- **PASSAGE PROVIDED**:

◆ ◆ ◆

And, for some reason, John Denver was the first pick for An Officer and a Gentleman. But that's just weird.
Carrol O'Connor auditioned for the role of The Skipper on Gilligan's Island.
They wanted Tom Selleck to play Indiana Jones, but he was already set to play Magnum, P.I. Remington Steele had to pass on playing James Bond. Adam West was offered the role, by the way, but he turned it down because, after the George Lazenby fiasco, he thought only someone who was actually British should play Bond.
Danny Thomas was making his move to buy the rights to The Godfather. Planned to play the title role himself. Would that have been so bad?
Was John Hughes a jerk?
Many years ago, Spy magazine ran a hatchet job on Hughes. They attacked him in a lengthy article.

◆ ◆ ◆

- **MATERIAL SHOWN**:
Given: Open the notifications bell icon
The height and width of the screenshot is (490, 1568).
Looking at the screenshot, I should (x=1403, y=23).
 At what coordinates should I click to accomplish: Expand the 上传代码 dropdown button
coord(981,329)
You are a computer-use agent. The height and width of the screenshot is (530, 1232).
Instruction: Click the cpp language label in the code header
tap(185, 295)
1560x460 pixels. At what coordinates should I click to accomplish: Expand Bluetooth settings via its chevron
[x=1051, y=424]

◆ ◆ ◆

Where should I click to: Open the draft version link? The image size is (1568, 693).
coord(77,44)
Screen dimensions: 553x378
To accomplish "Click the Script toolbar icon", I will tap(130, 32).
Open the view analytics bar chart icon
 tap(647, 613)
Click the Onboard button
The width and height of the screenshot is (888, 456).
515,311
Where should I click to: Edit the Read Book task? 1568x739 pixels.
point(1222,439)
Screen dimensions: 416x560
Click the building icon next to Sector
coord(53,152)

◆ ◆ ◆

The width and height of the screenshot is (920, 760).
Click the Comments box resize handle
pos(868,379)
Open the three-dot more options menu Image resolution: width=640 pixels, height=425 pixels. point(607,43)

◆ ◆ ◆

- **TASK TO COMPLETE**: Please continue the passage about Hollywood casting choices and John Hughes, picking up right after its last sentence.

- **EXPECTED ANSWER**:
Let me see. He yelled STOP! over and over as they drove around in a mini-van scouting locations, and this annoyed the other people. He was late to a screening of one of his movies. After making the people wait for him, the projectionist started the movie before Hughes arrived, and Hughes may have fired him. Hughes interviewed people for jobs by asking them questions about irrelevant things and making them reenact football plays. He made wealthy studio executives stand waiting for him in an alleyway where they were filming.
He also did sort of an ad spoof in National Lampoon inviting women to send "pictures of your husband's butt".
Now that I think about it, they didn't accuse him of anything terrible.